Collection entries:
****************
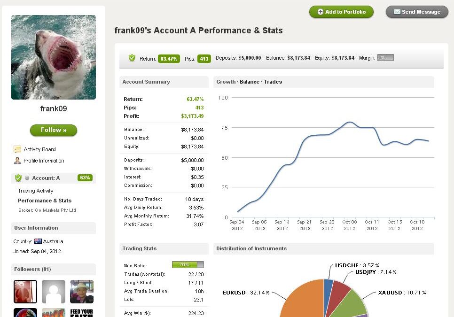This screenshot has height=317, width=454.
Task: Click the plus icon in Add to Portfolio
Action: click(x=321, y=12)
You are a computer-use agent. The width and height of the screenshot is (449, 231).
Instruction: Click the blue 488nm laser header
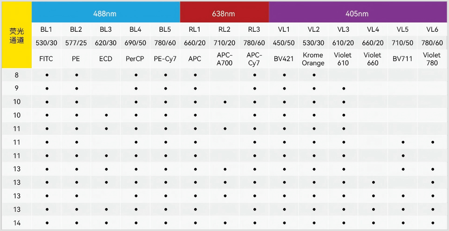point(106,14)
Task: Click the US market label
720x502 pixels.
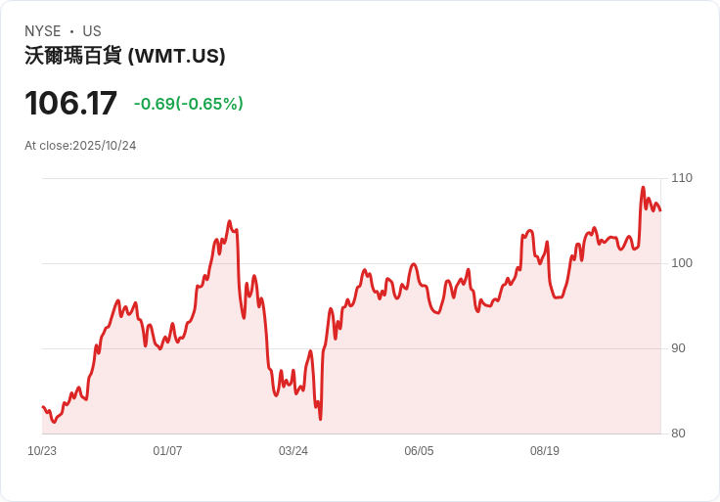Action: tap(92, 31)
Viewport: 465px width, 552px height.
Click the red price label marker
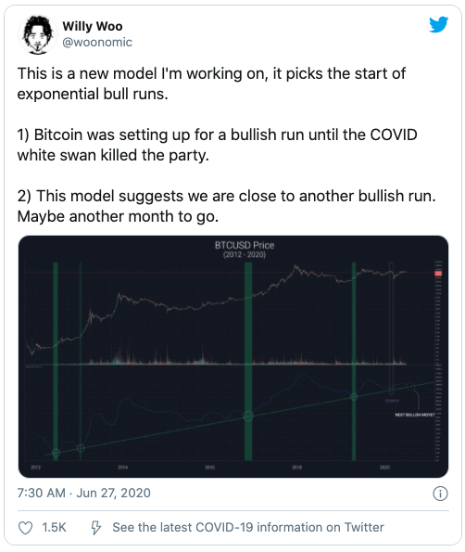tap(438, 273)
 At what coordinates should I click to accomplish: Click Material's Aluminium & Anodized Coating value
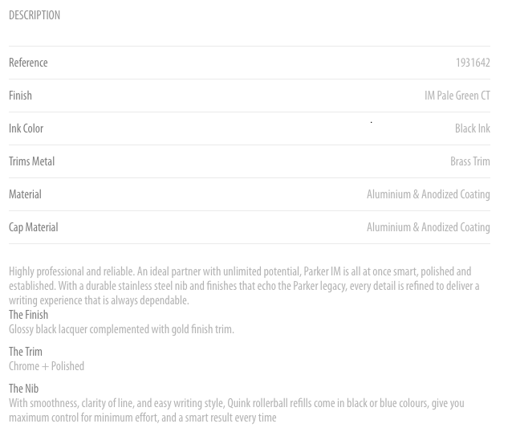point(429,194)
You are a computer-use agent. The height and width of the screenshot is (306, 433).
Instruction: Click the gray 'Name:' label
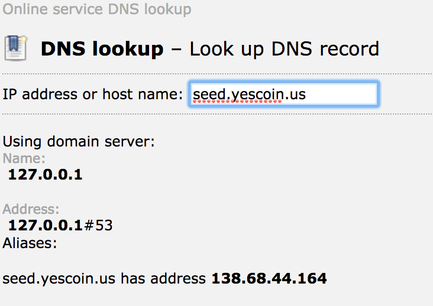[x=24, y=158]
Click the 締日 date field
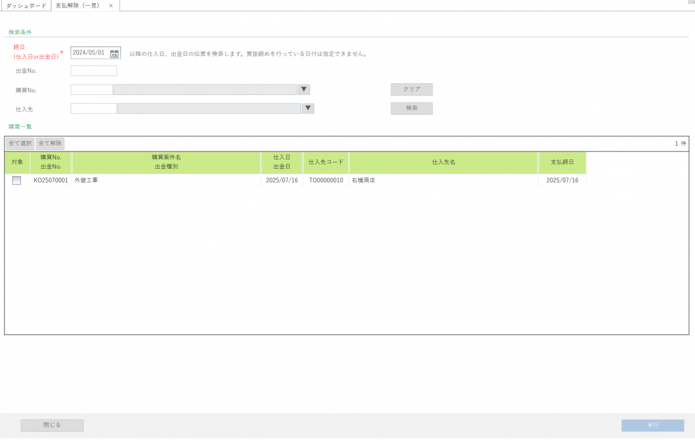 (x=89, y=53)
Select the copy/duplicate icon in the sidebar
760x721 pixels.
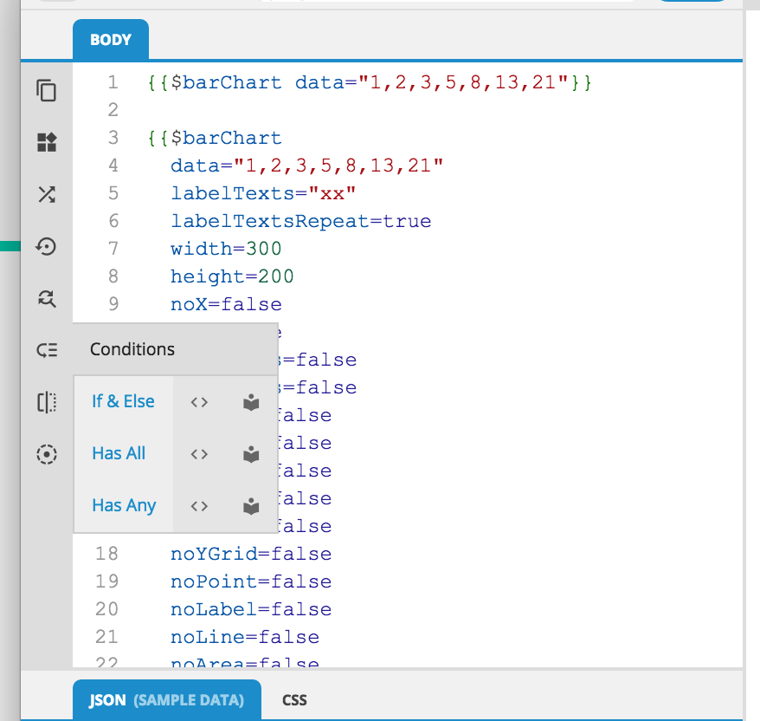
****************
ABOUT THIS EXERCISE: Take the line containing "You are a computer-use agent. The width" and every line after it up to the end of the entries, and quote them exactly. Both ends count; the pictures do not.

ANSWER:
You are a computer-use agent. The width and height of the screenshot is (449, 231).
Instruction: Click the blue 488nm laser header
point(106,14)
Task: Click the US market label
720x502 pixels.
Action: tap(92, 31)
Viewport: 465px width, 552px height.
Click the red price label marker
tap(438, 273)
 At what coordinates should I click to accomplish: Click Material's Aluminium & Anodized Coating value
point(429,194)
You are a computer-use agent. The height and width of the screenshot is (306, 433).
Instruction: Click the gray 'Name:' label
[x=24, y=158]
Click the 締日 date field
 (x=89, y=53)
Select the copy/duplicate icon in the sidebar
760x721 pixels.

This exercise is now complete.